**GOAL OF THE EXERCISE:** Update the entries below, replacing "How do I perform" with "How can I do" wherever it occurs and leaving everything else as it is.

━━━━━ SUPPLIED ENTRIES

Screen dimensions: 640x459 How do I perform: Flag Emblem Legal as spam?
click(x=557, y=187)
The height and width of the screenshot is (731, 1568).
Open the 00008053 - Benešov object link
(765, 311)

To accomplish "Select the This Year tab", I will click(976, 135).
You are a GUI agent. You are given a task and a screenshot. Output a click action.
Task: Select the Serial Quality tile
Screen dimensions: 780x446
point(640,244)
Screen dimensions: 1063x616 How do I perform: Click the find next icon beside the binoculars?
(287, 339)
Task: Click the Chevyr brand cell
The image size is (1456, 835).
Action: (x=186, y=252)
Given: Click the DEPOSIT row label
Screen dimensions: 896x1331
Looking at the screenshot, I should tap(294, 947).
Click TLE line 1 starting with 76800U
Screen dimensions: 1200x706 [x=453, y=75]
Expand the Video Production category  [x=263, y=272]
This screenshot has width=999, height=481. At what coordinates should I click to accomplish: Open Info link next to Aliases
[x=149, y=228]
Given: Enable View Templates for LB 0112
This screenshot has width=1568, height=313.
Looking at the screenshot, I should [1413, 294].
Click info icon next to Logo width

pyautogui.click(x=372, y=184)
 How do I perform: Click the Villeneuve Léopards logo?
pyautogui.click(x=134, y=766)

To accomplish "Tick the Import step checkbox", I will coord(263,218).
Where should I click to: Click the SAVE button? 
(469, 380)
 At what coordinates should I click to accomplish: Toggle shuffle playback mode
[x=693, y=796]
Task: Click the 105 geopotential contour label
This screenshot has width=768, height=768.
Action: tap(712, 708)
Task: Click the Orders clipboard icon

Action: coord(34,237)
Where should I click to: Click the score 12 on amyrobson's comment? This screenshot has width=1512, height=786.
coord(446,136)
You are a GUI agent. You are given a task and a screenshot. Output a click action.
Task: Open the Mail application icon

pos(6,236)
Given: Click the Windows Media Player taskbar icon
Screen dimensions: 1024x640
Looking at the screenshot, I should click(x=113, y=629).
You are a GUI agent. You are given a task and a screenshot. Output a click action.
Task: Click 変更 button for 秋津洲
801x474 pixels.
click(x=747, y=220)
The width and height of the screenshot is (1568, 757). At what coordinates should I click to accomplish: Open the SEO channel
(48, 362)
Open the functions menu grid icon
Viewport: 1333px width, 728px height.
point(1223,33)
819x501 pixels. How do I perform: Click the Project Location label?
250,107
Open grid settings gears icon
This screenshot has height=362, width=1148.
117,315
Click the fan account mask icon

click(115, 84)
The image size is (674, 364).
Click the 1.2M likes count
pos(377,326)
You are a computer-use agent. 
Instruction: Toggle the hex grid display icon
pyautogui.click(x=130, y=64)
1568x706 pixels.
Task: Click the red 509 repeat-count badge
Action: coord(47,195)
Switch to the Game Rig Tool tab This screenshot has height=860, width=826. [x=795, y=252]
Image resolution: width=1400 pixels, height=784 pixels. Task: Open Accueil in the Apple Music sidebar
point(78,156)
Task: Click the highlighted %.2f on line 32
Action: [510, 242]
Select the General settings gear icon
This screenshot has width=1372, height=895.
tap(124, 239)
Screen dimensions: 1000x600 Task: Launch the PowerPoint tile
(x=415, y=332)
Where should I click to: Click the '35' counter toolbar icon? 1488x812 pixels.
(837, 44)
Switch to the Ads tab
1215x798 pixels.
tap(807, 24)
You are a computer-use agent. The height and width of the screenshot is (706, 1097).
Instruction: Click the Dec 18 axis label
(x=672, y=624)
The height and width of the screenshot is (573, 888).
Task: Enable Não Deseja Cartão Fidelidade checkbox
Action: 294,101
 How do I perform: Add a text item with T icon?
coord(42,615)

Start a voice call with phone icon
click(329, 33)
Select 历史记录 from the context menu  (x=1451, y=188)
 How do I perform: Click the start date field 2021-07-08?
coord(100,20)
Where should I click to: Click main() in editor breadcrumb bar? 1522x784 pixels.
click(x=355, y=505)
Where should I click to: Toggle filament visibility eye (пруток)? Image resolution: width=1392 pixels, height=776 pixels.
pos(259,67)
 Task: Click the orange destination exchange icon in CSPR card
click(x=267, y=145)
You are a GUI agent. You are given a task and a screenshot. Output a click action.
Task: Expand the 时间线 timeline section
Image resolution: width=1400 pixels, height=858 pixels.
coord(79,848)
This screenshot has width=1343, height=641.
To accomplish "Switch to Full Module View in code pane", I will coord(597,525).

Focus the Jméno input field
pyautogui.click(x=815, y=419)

━━━━━━━━━━

**EXERCISE SOLUTION:**
Screen dimensions: 640x459 How can I do: Flag Emblem Legal as spam?
click(x=557, y=187)
The height and width of the screenshot is (731, 1568).
Open the 00008053 - Benešov object link
(765, 311)

To accomplish "Select the This Year tab", I will click(976, 135).
You are a GUI agent. You are given a task and a screenshot. Output a click action.
Task: Select the Serial Quality tile
Screen dimensions: 780x446
point(640,244)
Screen dimensions: 1063x616 How can I do: Click the find next icon beside the binoculars?
(287, 339)
Task: Click the Chevyr brand cell
The image size is (1456, 835).
Action: (x=186, y=252)
Given: Click the DEPOSIT row label
Screen dimensions: 896x1331
Looking at the screenshot, I should tap(294, 947).
Click TLE line 1 starting with 76800U
Screen dimensions: 1200x706 [x=453, y=75]
Expand the Video Production category  [x=263, y=272]
This screenshot has width=999, height=481. At what coordinates should I click to accomplish: Open Info link next to Aliases
[x=149, y=228]
Given: Enable View Templates for LB 0112
This screenshot has width=1568, height=313.
Looking at the screenshot, I should [1413, 294].
Click info icon next to Logo width

pyautogui.click(x=372, y=184)
 How can I do: Click the Villeneuve Léopards logo?
pyautogui.click(x=134, y=766)

To accomplish "Tick the Import step checkbox", I will coord(263,218).
Where should I click to: Click the SAVE button? 
(469, 380)
 At what coordinates should I click to accomplish: Toggle shuffle playback mode
[x=693, y=796]
Task: Click the 105 geopotential contour label
This screenshot has width=768, height=768.
Action: tap(712, 708)
Task: Click the Orders clipboard icon

Action: coord(34,237)
Where should I click to: Click the score 12 on amyrobson's comment? This screenshot has width=1512, height=786.
coord(446,136)
You are a GUI agent. You are given a task and a screenshot. Output a click action.
Task: Open the Mail application icon

pos(6,236)
Given: Click the Windows Media Player taskbar icon
Screen dimensions: 1024x640
Looking at the screenshot, I should click(x=113, y=629).
You are a GUI agent. You are given a task and a screenshot. Output a click action.
Task: Click 変更 button for 秋津洲
801x474 pixels.
click(x=747, y=220)
The width and height of the screenshot is (1568, 757). At what coordinates should I click to accomplish: Open the SEO channel
(48, 362)
Open the functions menu grid icon
Viewport: 1333px width, 728px height.
point(1223,33)
819x501 pixels. How can I do: Click the Project Location label?
250,107
Open grid settings gears icon
This screenshot has height=362, width=1148.
117,315
Click the fan account mask icon

click(115, 84)
The image size is (674, 364).
Click the 1.2M likes count
pos(377,326)
You are a computer-use agent. 
Instruction: Toggle the hex grid display icon
pyautogui.click(x=130, y=64)
1568x706 pixels.
Task: Click the red 509 repeat-count badge
Action: coord(47,195)
Switch to the Game Rig Tool tab This screenshot has height=860, width=826. [x=795, y=252]
Image resolution: width=1400 pixels, height=784 pixels. Task: Open Accueil in the Apple Music sidebar
point(78,156)
Task: Click the highlighted %.2f on line 32
Action: [510, 242]
Select the General settings gear icon
This screenshot has width=1372, height=895.
tap(124, 239)
Screen dimensions: 1000x600 Task: Launch the PowerPoint tile
(x=415, y=332)
Where should I click to: Click the '35' counter toolbar icon? 1488x812 pixels.
(837, 44)
Switch to the Ads tab
1215x798 pixels.
tap(807, 24)
You are a computer-use agent. The height and width of the screenshot is (706, 1097).
Instruction: Click the Dec 18 axis label
(x=672, y=624)
The height and width of the screenshot is (573, 888).
Task: Enable Não Deseja Cartão Fidelidade checkbox
Action: 294,101
 How can I do: Add a text item with T icon?
coord(42,615)

Start a voice call with phone icon
click(329, 33)
Select 历史记录 from the context menu  (x=1451, y=188)
 How can I do: Click the start date field 2021-07-08?
coord(100,20)
Where should I click to: Click main() in editor breadcrumb bar? 1522x784 pixels.
click(x=355, y=505)
Where should I click to: Toggle filament visibility eye (пруток)? Image resolution: width=1392 pixels, height=776 pixels.
pos(259,67)
 Task: Click the orange destination exchange icon in CSPR card
click(x=267, y=145)
You are a GUI agent. You are given a task and a screenshot. Output a click action.
Task: Expand the 时间线 timeline section
Image resolution: width=1400 pixels, height=858 pixels.
coord(79,848)
This screenshot has width=1343, height=641.
To accomplish "Switch to Full Module View in code pane", I will coord(597,525).

Focus the Jméno input field
pyautogui.click(x=815, y=419)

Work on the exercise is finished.